Feature request details:
Need: iNaturalist data are great and useful for many kinds of research. They’re not perfect. I think that warning researchers about the problems would be useful for researchers. It would also be useful as an alternative to the actions of some people who shift observations to the cesspit that is Casual just because the data don’t meet their own standards, even though they would meet some researchers’ needs. Additionally, presenting such a list would allow us to short-circuit some endless, rancorous discussions on the Forum. We could just point people to this and ask them to improve it.
Proposed solution: Have a pop-up that shows up when someone downloads data saying something like, “Data from iNaturalist are great but not always perfect. Would you like to learn about problems you should watch for when using this data?” Include on the pop-up a place to click on “Don’t show me this again.” (But maybe make it show up once a year anyway.)
What should such a list include? I recommend the following, but no doubt you could improve this list. (Maybe the items could include links to iNaturalist descriptions or explanations of the problems.)
“Even RG observations may not be correctly identified; we recommend you sample the observations for check rate of error and especially check geographic and temporal outliers. The percent of accurate identifications is often high (over 90%, in many cases over 95%) but is dismal for other species.
Captive/cultivated organisms may not be marked as such. (Please mark those you notice as “captive/cultivated” or “not wild.”)
Observations with geoprivacy set to “obscure” are assigned by iNaturalist to a location within a latilong; their locations as presented are not accurate, though within a few miles of the true location.

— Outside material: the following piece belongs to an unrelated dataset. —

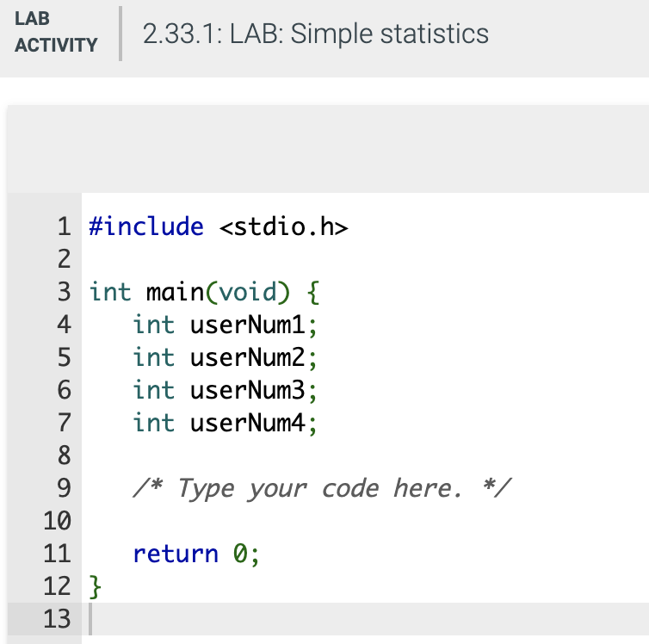Click the gray header area above the code
This screenshot has height=644, width=649.
coord(328,149)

Some observations have huge error circles around the reported location. The largest circles result from errors in data entry; in these cases, the locations is reasonably close to the reported location. Other large circles result from writing down a location that’s the center of a lake when the observation was on the shore or using park headquarters as the location for anything in a park. The post office location may be used for anything in a town. A large circle may mean “Seen somewhere along this trail.”
Fraud is rare and we try to keep it out, but we can’t entirely. It seems most common in observations posted by students using iNaturalist a graded assignment or in a few problem projects where the CNC and GSB are treated as contests to be “won.” Fraud using AI pictures also exists. (If you find fraudulent observations, please flag them.)
iNaturalist data are inevitably biased by the interests, skills, and distribution of the volunteer citizen-scientists who post these data and who identify them.
So . . . Do you think presenting such a list on download would be useful? What do you think such a list should include?